Trial court’s authority to order custodial sanction for defendant who violates the one-year parole period following a Proposition 47 reduction is not limited to the maximum term for misdemeanors. In September 2014 appellant was convicted of a felony drug possession offense (Health & Saf. Code, § 11377, subd. (a)). In November 2014 his offense was reduced to a misdemeanor under Proposition 47. He was ordered to serve one year of supervised parole following his release from custody (Pen. Code, § 1170.18, subd. (d)). Subsequently, appellant admitted a parole violation, but argued that any custodial sanction for his violation could not exceed the 364-day maximum for a misdemeanor and that he already had 360 days of custody credit. The trial court ordered him to serve 60 days in custody as a condition of reinstating parole. Defendant appealed. Held: Affirmed. Proposition 47 reduced certain drug and theft-related felonies to misdemeanors for qualified defendants. It created a procedure whereby defendants serving a felony sentence could petition for reduction of their offense to a misdemeanor. A defendant who obtains resentencing under Proposition 47 is subject to one year of parole following his release from custody (Pen. Code, § 3000.08) unless the court exercises its discretion to release the defendant from parole. A felony that is reduced under Proposition 47 is a misdemeanor “for all purposes,” except for gun possession (Pen. Code, § 1170.18, subd. (k)). Punishment for a misdemeanor may not exceed 364 days in county jail (Pen. Code, § 18). However, a defendant who benefits from Proposition 47 has agreed to be subject to one year of parole (Pen. Code, § 3000.08). If a parole violation is proved, the trial court is authorized to return the defendant to parole supervision with modification of conditions, including possible incarceration (Pen. Code, §§ 3000.08, subd. (f)(1), 3000.08, subd. (g) [limiting confinement to 180 days]), without reference to the custodial time the defendant has previously served.

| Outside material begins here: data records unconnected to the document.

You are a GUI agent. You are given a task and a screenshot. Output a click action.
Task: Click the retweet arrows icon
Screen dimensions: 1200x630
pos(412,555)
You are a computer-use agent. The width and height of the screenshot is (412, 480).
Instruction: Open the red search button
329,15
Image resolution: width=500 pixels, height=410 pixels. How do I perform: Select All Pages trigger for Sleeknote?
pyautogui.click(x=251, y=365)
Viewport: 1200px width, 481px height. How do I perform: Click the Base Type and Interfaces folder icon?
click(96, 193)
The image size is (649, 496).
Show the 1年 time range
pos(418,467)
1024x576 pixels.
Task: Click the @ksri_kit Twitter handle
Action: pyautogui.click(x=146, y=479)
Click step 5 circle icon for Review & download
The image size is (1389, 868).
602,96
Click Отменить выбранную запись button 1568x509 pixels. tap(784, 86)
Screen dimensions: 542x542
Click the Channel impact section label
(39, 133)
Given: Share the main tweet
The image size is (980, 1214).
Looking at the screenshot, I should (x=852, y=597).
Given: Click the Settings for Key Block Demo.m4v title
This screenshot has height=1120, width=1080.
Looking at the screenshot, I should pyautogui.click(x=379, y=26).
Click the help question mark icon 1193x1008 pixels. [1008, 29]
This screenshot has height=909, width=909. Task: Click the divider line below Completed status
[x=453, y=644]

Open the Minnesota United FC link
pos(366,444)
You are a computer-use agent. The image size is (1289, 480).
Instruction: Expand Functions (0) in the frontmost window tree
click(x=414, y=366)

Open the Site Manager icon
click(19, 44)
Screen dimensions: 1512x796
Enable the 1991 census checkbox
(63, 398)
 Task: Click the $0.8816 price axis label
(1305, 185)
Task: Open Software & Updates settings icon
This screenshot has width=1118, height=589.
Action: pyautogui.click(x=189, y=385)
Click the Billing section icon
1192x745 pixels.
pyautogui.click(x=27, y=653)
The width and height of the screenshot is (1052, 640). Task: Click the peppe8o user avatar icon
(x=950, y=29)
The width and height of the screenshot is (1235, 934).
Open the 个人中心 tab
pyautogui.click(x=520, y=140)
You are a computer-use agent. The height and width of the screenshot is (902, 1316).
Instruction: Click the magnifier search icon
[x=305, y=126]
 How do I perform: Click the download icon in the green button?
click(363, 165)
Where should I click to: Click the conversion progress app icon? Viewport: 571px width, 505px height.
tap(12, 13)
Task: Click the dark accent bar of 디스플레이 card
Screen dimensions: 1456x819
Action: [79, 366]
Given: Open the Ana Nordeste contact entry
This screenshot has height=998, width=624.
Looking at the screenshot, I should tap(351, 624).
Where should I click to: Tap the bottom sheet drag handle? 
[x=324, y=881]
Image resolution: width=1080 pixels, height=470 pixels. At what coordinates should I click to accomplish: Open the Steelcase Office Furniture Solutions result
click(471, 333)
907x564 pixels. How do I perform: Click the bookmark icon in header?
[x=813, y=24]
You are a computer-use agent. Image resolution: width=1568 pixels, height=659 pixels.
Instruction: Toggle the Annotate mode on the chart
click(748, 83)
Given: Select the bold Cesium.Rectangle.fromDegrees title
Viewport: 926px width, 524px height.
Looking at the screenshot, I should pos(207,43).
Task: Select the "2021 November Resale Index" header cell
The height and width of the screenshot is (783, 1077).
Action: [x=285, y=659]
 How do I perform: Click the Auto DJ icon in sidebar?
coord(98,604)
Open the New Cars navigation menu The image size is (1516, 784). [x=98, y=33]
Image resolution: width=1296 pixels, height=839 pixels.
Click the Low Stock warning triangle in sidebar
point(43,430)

Defendant’s appeal is not moot because he has served the custodial term ordered as a condition of reinstating parole. The Attorney General argued that defendant’s appellate issue is moot because he has served the term of custody ordered as a condition of reinstating parole and likely has been released from parole. However, the appeal presents a significant issue involving the proper application of Proposition 47 that is capable of repetition but likely to evade review, i.e., the allowable custodial sanction for violating a condition of the one-year supervised parole term after reduction of an offense to a misdemeanor. Thus, the court exercised its discretion to decide the case.